Troisième acte : le collectif budgétaire de 2001 ; mercredi dernier, l'Assemblée nationale a introduit un nouvel article 29 bis tendant à taxer chaque paiement effectué par carte bancaire d'un montant de moins de 30 euros quand celui-ci a donné lieu au versement d'une commission. La taxe serait égale à 80 % de la commission. Pourquoi une taxe ? Pour que l'article ne soit pas un cavalier.
Mes chers collègues, la commission souhaite que ce débat important sur une question technique, mais concrète, qui préoccupe nombre de nos concitoyens, en particulier dans le monde des commerçants, soit rassemblé sur un seul texte. Elle souhaite donc que la discussion se poursuive dans un collectif budgétaire. Par conséquent, je suggère à nos collègues de bien vouloir, ce soir, retirer les trois amendements qui ont été très clairement présentés par Dominique Braye, de telle sorte qu'ils puissent être représentés et discutés sur le fond lors de l'examen du collectif budgétaire. Sinon, nous n'allons pas sortir de cet « entrelacs » de discussions identiques portant sur des textes différents.
Sur le fond, il est clair que la suppression, que nous avions votée, des commissions sur tous les petits paiements peut poser de réelles difficultés de mise en application en informatique. De même, un dispositif de taxation des commissions sur ces petits paiements sera assez ardu à mettre en oeuvre, car il faudra réaliser et appliquer des programmes de tri par montants. A l'inverse, un dispositif d'écrêtement semble d'application plus pratique.
Sur le plan des principes, il faut reconnaître que l'on demande peut-être aux banques, pour une partie des opérations, de travailler à perte et de renégocier leurs contrats en très peu de temps - il reste très peu de jours à cet effet, et plus de 800 000 commerçants sont concernés -, sans respecter les préavis qu'il aurait fallu s'imposer.
Comme Dominique Braye, je suis très surpris, madame le secrétaire d'Etat, que ce débat ne prenne naissance qu'à quelques jours de la fin de l'année, alors que la période de double circulation du franc et de l'euro est prévue depuis quelques années déjà. On réunit même très régulièrement une grand-messe, qui a pour dénomination le Comité national de l'euro, et qui, en théorie, est destinée non seulement à entendre la bonne parole, mais également à traiter de questions concrètes comme celle-ci.

• Consignes et exigences
Pouvez-vous transcrire fidèlement le passage du texte ci-dessus sur la taxation des paiements par carte bancaire, depuis « Sur le fond, il » jusqu'à « aurait fallu s'imposer. » inclus ?

• Données fournies
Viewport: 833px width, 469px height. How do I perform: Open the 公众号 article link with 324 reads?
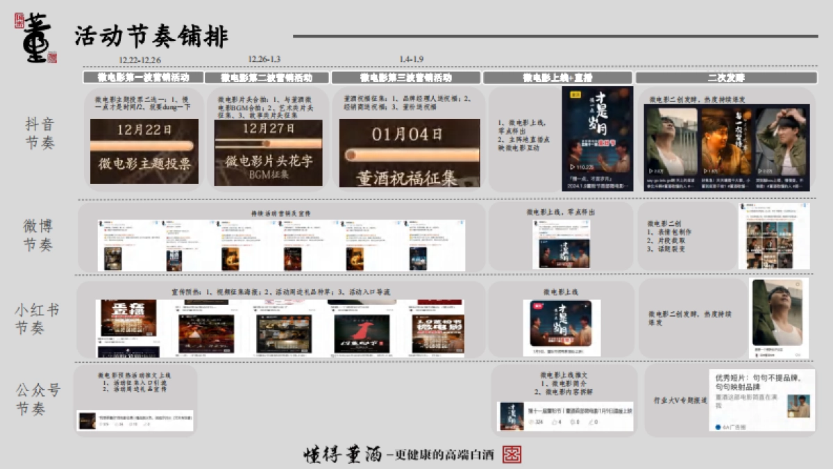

• Réponse
Sur le fond, il est clair que la suppression, que nous avions votée, des commissions sur tous les petits paiements peut poser de réelles difficultés de mise en application en informatique. De même, un dispositif de taxation des commissions sur ces petits paiements sera assez ardu à mettre en oeuvre, car il faudra réaliser et appliquer des programmes de tri par montants. A l'inverse, un dispositif d'écrêtement semble d'application plus pratique.
Sur le plan des principes, il faut reconnaître que l'on demande peut-être aux banques, pour une partie des opérations, de travailler à perte et de renégocier leurs contrats en très peu de temps - il reste très peu de jours à cet effet, et plus de 800 000 commerçants sont concernés -, sans respecter les préavis qu'il aurait fallu s'imposer.